NOKIAN lastiklerinin Türkiye distribütörü Cevher Lastik ve Otomotiv Ürünleri A.Ş. başarılı bayilerini Finlandiya gezisi ile ödüllendirdi. Tampere şehrine yarım saat mesafede bulunan Nokia kasabasında kurulu Nokian lastikleri fabrikasını gezen bayiler son sistem teknolojiler kullanılarak yapılan üretim hakkında fabrikayı gezerek bilgi aldılar.

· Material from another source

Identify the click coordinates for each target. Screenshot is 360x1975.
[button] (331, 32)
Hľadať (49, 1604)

HYUNDAI Motor Grubu, otomotiv sektöründe yaşanan küresel küçülmeye rağmen 2003 yılında yüzde 14'lük bir büyüme hedefliyor. Geçen yıl 2.7 milyon adetlik satış rakamını bu yıl 3.1 milyon adete çıkarmayı planlayan grup, satış gelirini ise 39 milyar dolara çıkarmayı hedefliyor. Ayrıca 2003 yılında Ar&Ge masraflarını yüzde 50 artırmayı planlayan şirket, bunun için 1.9 milyar
dolar harcamayı öngörüyor.
TUNİNG Türkiye adlı dergi, satışa sunuldu. Derginin içeriğinde; Türkiye'de ve dünyada modifiye edilmiş otomobiller, modifiye sektörü ile ilgili yenilikler, Drag yarışları hakkında bilgiler bulunuyor.